Irgendwo hat Djuna Barnes ja Recht, was will man nur in AfrikaJ. Im März des Jahres 2016 gleich dreimal, aber warum um des Himmels willen fängt man da mit dem Senegal an? Begonnen hat alles mit Turkish Airlines, bislang eine der wenigen Airlines, an denen ich nichts auszusetzen hatte. Aber das der Flug Istanbul Dakar über Nouakchott geht und zudem alkoholfrei ist, war nicht angekündigt und somit von Anfang an ein Desaster. Also auch mit dieser Airline in Zukunft eher nicht, denn veräppeln kann ich mich ja selber und dass für viel weniger Geld.
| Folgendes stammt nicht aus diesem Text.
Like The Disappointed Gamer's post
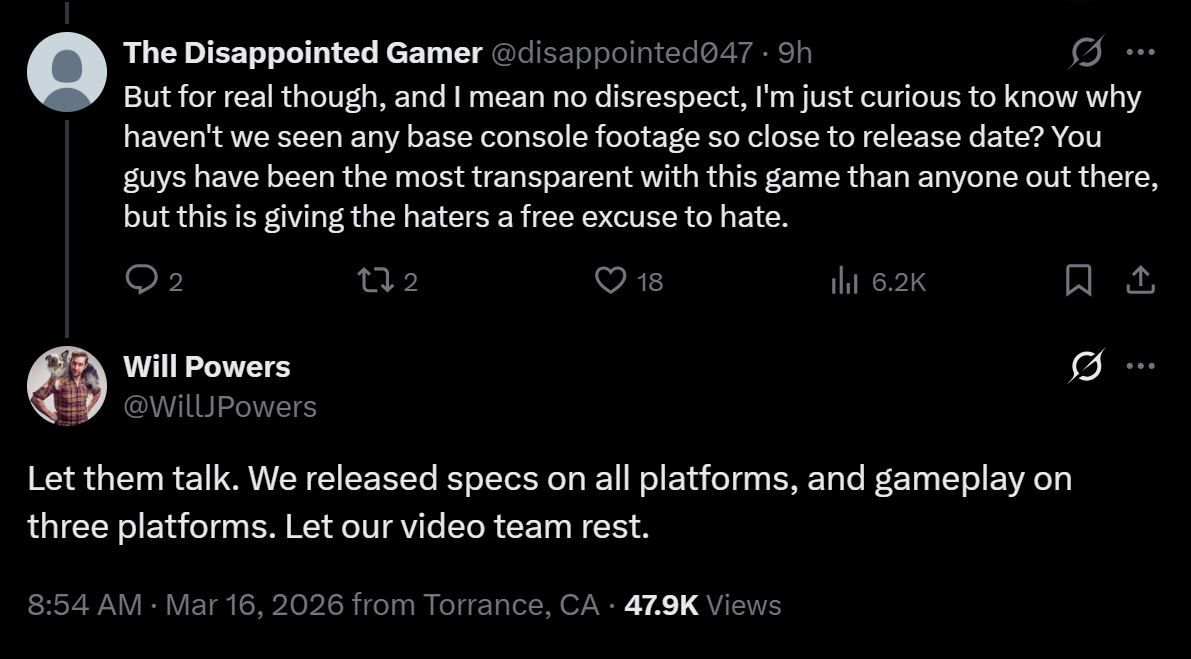The width and height of the screenshot is (1191, 659). pos(611,282)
Der vielbesungenen Rosa See zeigt wenig von seiner namensgebenden Farbe, aber ihn in einem uralten Unimog zu umrunden, lohnt auf alle Fälle. Nicht, weil er Endstation der Rallye Paris Dakar gewesen ist, sondern weil hier seit Jahrhunderten Salz gewonnen wird. Männer stechen dieses Salz im Wasser stehen aus, laden es auf flache Pirogen und vom Strand aus schleppen Frauen es auf die Sammelhaufen. Der grandiose Strand gleich hinter den Dünen würde alle Strandabschnitte Sylts in den Schatten stellen, weit und breit findet sich kein Resort, nur Wellen, Weite und eine Piroge, von der Fischer gerade ihren Fang entladen. Ein mit Kaurimuscheln geschmücktes Pferd zieht gemächlich einen Wagen über die Dünen. Hier zu verweilen, hätte durchaus etwas Lockendes, aber es liegen noch vier Fahrstunden vor mir, schließlich will ich heute noch nach St. Louis.
Über die ja eigentlich für die Donau gedachte Pont Faidherbe geht es nach der endlosen, aber ab Thies sehr schönen Fahrt auf übrigens exzellenten Straßen Fahrt hinein in die alte Hauptstadt des Senegal und bis 1960 auch Mauretaniens. Das Hotel habe ich mir nach der Empfehlung des „Reise Know how Senegal“ selber ausgesucht, dort wird es als das beste Hotel von ganz Westafrika gelobt und besungen. Na ja, von außen macht es nicht gerade einen feudalen Eindruck. Die Rezeption mag ja noch gehen, aber das steile Treppenhaus ist mit einem so versifften Stoff anstelle eines Teppichs ausgelegt, dass man am liebsten gleich wieder umkehren möchte. Und was unser Autor als mit Antiquitäten ausgestattete Zimmer beschreibt, ist schlicht Sperrmüll. Nicht mehr und nicht weniger.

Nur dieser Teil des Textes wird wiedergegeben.